Provided records:
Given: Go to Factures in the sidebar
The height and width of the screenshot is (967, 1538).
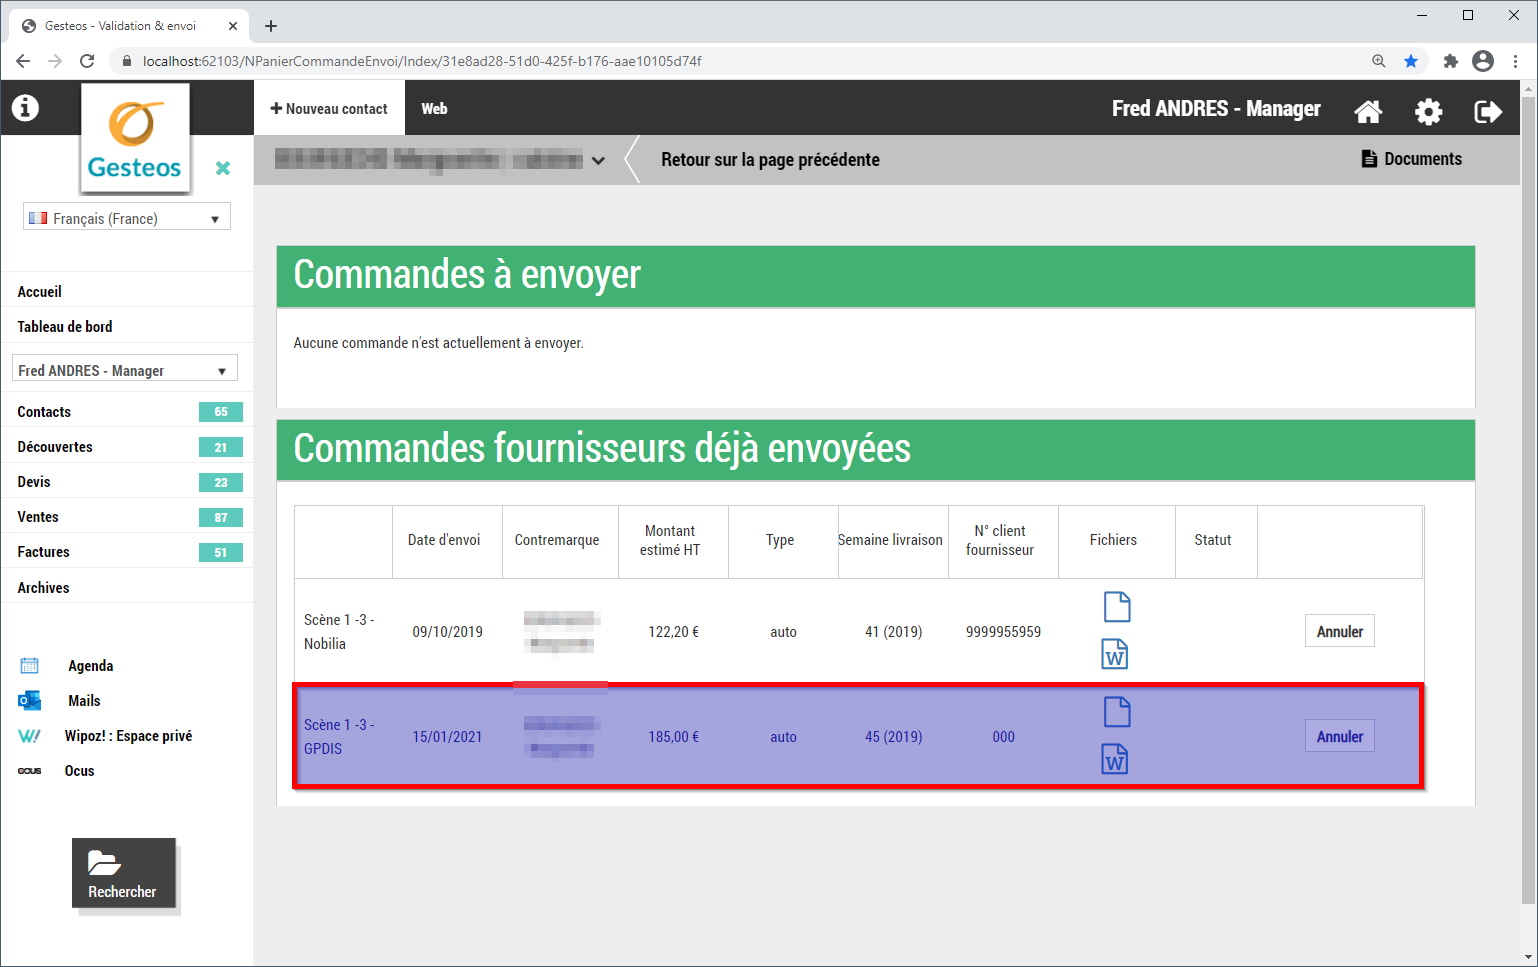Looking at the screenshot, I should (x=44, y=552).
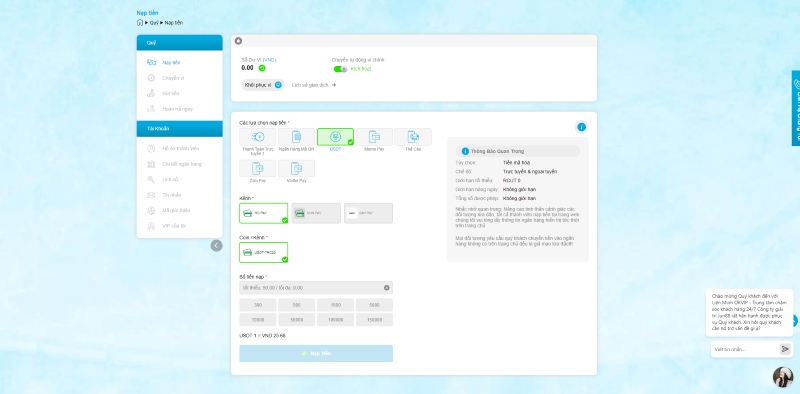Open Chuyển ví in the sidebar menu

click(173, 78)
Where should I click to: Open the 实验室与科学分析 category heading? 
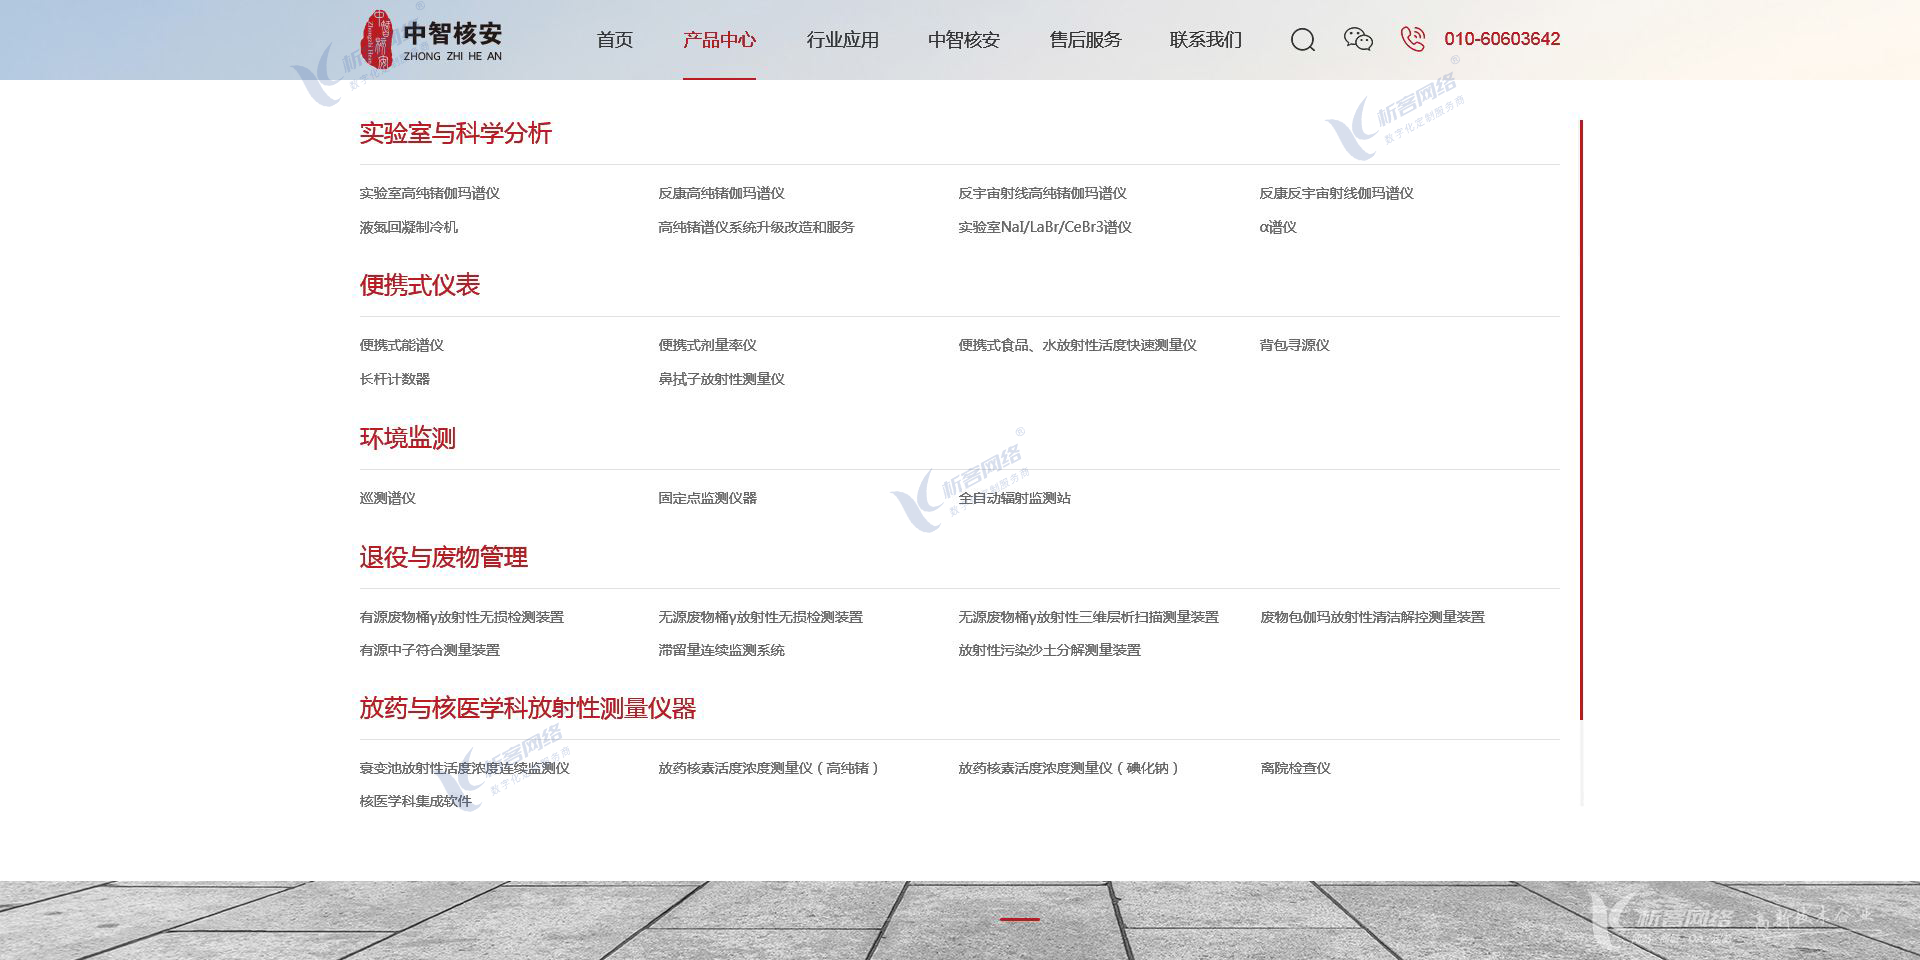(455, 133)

What to produce: Repeat every entry above exactly; images stay out of the copy.

Task output:
Given: Go to Factures in the sidebar
The height and width of the screenshot is (967, 1538).
Looking at the screenshot, I should (x=44, y=552).
Open Chuyển ví in the sidebar menu

click(173, 78)
Where should I click to: Open the 实验室与科学分析 category heading? 
(455, 133)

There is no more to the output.